Daily operation (artifact/manifest mode)

  • Ingest exposure/outcome events.
  • Validate and canonicalize.
  • Build artifacts (start with popularity).
  • Publish artifacts and swap the manifest pointer last.
  • Monitor freshness, volume anomalies, and output sizes.

Backfills

  • Compute artifacts for explicit time windows.
  • Publish and swap the manifest pointer to the new version.
  • Keep prior manifests available for rollback.

Rollback

  • Swap the manifest pointer back to a last-known-good version.
  • Invalidate service caches (or wait for TTL) to reduce “stale manifest” confusion.

Local MinIO example (docker-compose default)

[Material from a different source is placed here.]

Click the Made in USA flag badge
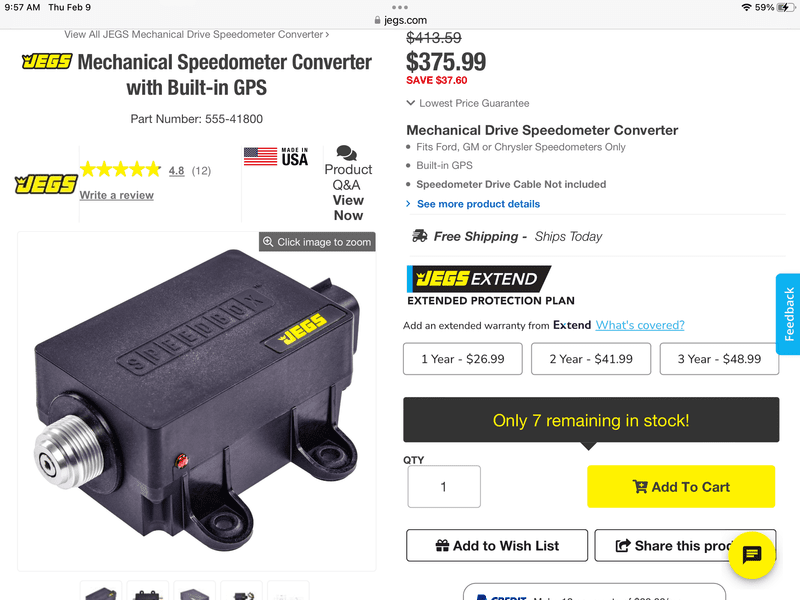This screenshot has height=600, width=800. (x=277, y=156)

  • Bucket: ${MINIO_BUCKET:-recsys-artifacts}
  • Manifest path convention: registry/current/{tenant}/{surface}/manifest.json
  • Example manifest URI:

s3://recsys-artifacts/registry/current/demo/home/manifest.json

Service env (artifact mode)

RECSYS_ARTIFACT_MODE_ENABLED=true
RECSYS_ARTIFACT_MANIFEST_TEMPLATE=s3://recsys-artifacts/registry/current/{tenant}/{surface}/manifest.json
RECSYS_ARTIFACT_S3_ENDPOINT=minio:9000
RECSYS_ARTIFACT_S3_ACCESS_KEY=minioadmin
RECSYS_ARTIFACT_S3_SECRET_KEY=minioadmin
RECSYS_ARTIFACT_S3_REGION=us-east-1
RECSYS_ARTIFACT_S3_USE_SSL=false

Verify

  • Pipelines produced a manifest for your tenant/surface (local filesystem registry example):
cat .out/registry/current/demo/home/manifest.json
  • The service can read the manifest (no artifact incompatible errors) and returns non-empty results for a seeded tenant/surface.

Pitfalls

registry_dir location matters

  • If registry_dir points to s3://.../registry, pipelines will write manifests directly to MinIO and you do not need a manual upload step. A local path (e.g. registry) requires uploading the manifest yourself.

DB-only mode (simplest pilot)

  • write signals into Postgres tables instead of publishing artifacts
  • useful for local MVPs and popularity-only pilots
  • seed examples: reference/database/db-only-seeding.md